Monday, April 21, 2003

Reporters who were embedded are starting to talk about what they learned.

What's the face of the Iraq war? Is it a scene of physical destruction people see on their televisions and in their newspapers? Is it a glimpse of sullen -- more often relieved -- Iraqi prisoners or celebrating civilians? Or is it the wave of camouflaged U.S. troops routing an enemy, and in typical American fashion, then embracing the children of a foe vanquished?
It's all that and more.

For journalists embedded with U.S. forces, the dominant feature of Operation Iraqi Freedom is, and always will be, the faces of individual Marines, soldiers, airmen or sailors with whom they lived, sweated and feared during the long slog to Baghdad.

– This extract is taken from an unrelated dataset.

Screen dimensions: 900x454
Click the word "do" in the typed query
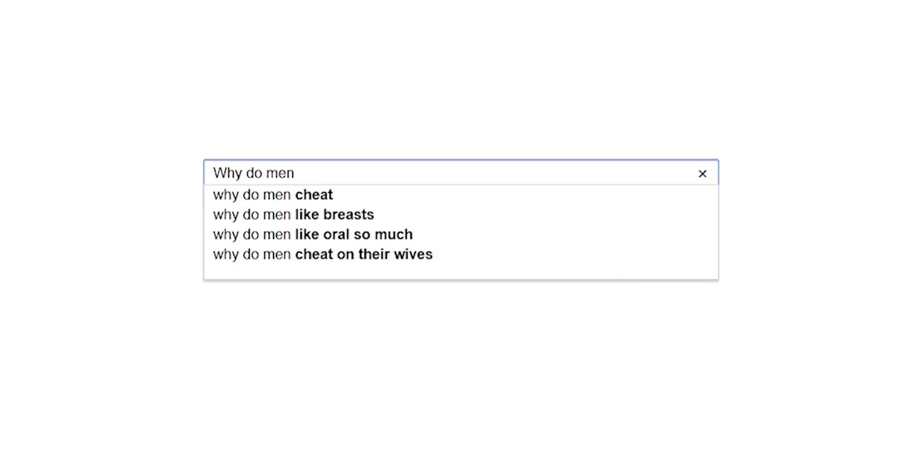coord(253,173)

Leuthe, Davis, Shevlin, Washburn, Malley, Lockett, Jones, Moll, Lyon, Bishop, Avilos, Nolan, Lockett, Meldoza, Craft, George -- the list of names of the men who did themselves proud, the Marines proud and their nation proud is too long to recite. There were more than 180 in the company; more than 200 when you add in attachments, such as armored vehicle crews and additional Navy corpsmen.

They were a cross-section of America. There were whites, blacks, Hispanics, Asians, American Indians and every hue and mixture in between. Pvt. Dustin Pangelinann, 23, was from Saipan in the U.S. Commonwealth of the Marianas. Fifteen members of Bravo Company were not U.S. citizens and represented the newest wave of immigrants to our country. Some were from Mexico and one was from Haiti. There were also several from Russia and Ukraine.

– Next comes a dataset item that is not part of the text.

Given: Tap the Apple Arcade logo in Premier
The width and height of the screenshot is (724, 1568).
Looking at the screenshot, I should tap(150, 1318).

Some came from poor backgrounds, others were solidly middle class. One Marine, who didn't need to work because of a family fortune, enlisted in his late 20s in the aftermath of the terrorist attacks of Sept. 11, 2001.

And yes, some even had had youthful brushes with the law.

But they all shared two things. They were Marines and "Devil Dogs." Not hyphenated Marines, just Marines -- the "Few and the Proud," carrying on the tradition of courage their regimental forebears showed at Bellieu Wood and the Argonne, at Guadalcanal and Okinawa, at the Chosen Reservoir and Inchon, and at Hue.

"None of you had to be here," company commander Capt. Jason Smith told his men before crossing the border berm into Iraq from Kuwait. "You all chose to be here by becoming Marines, by doing something good for the world.

"Take a look around you. We are all different ... what other military force or country in the world can say that? The fact that we are all different and live with each other and focus together under adverse circumstances tells me and the world a lot."

This group of men, this collection of Marines, he said, comes from a nation that "is going to war to defend an idea" of freedom, rule of law and human dignity. "We're going to war to make the world a better place because we don't want to happen again what happened on Sept. 11."

I think so many of the reporters figured out that the men and women in our military are there for the right reasons and that they understand their mission and America's place in the world. They aren't brainwashed fools doing the bidding to expand a new empire. Hopefully they will remember what they learned when they go on reporting in the future.